● **EXERCISE**
Rewrite the material starting at the line that contains "Given: Sort table by スタイル column header" and ending at the line that contains "The height and", changing "Control Center" to "Notification Center" and keeping everything else the same. Give only those lines, and leave the pictures out.

● **AVAILABLE DATA**

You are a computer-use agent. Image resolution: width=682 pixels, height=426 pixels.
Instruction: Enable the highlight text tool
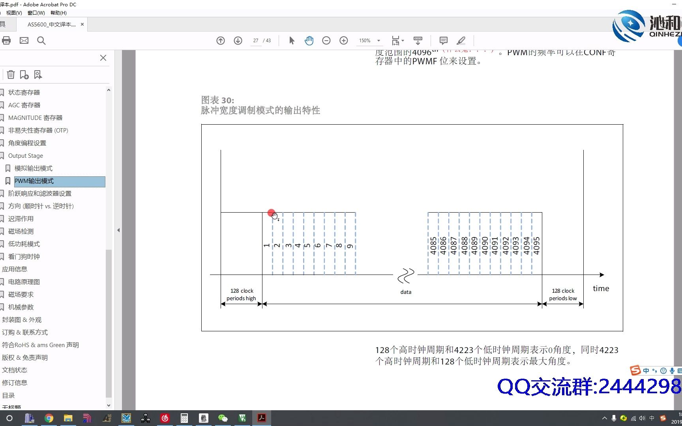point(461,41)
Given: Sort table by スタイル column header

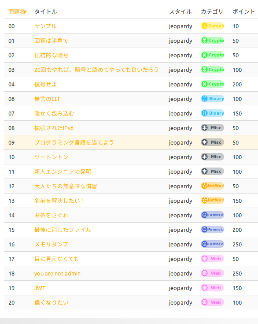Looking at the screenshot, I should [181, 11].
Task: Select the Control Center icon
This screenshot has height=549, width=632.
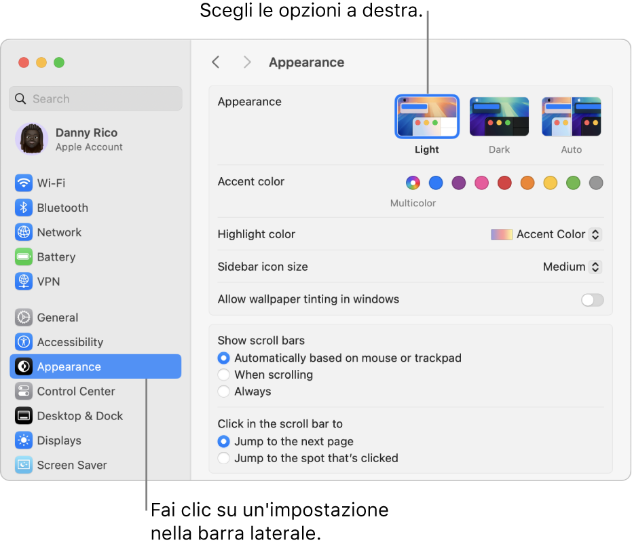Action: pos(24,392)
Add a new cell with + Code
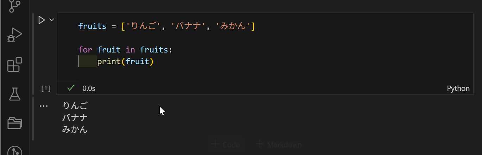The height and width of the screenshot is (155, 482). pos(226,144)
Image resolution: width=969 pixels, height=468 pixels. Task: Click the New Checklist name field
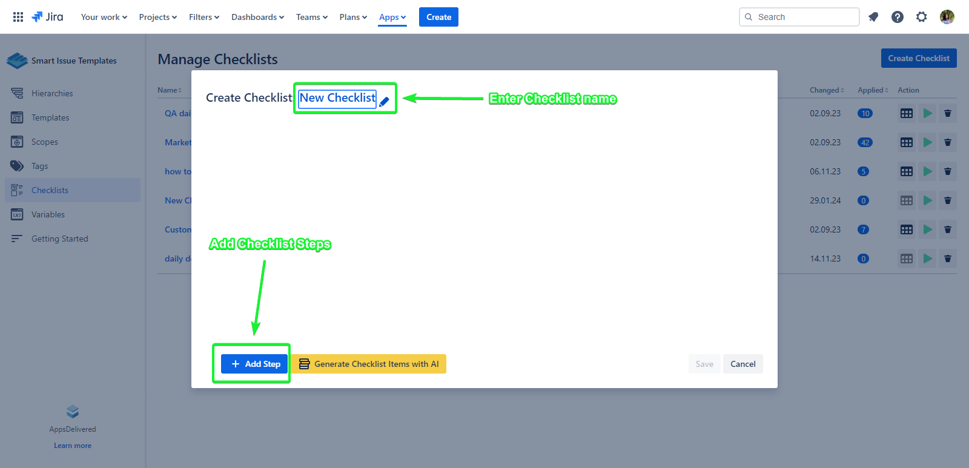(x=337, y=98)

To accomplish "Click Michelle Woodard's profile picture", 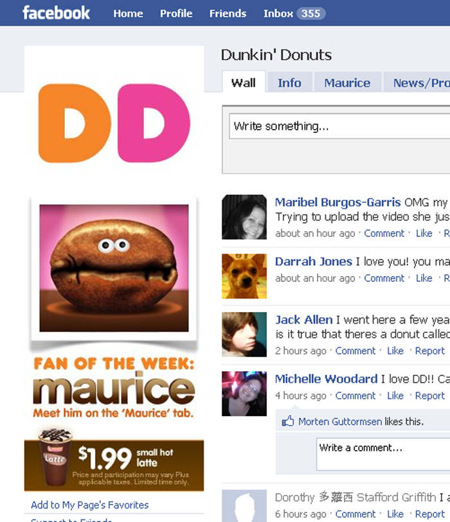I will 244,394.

● **EXERCISE SOLUTION**
Given: Sort table by スタイル column header

Looking at the screenshot, I should [181, 11].
Task: Select the Notification Center icon
This screenshot has height=549, width=632.
Action: pos(24,392)
Add a new cell with + Code
The height and width of the screenshot is (155, 482). pos(226,144)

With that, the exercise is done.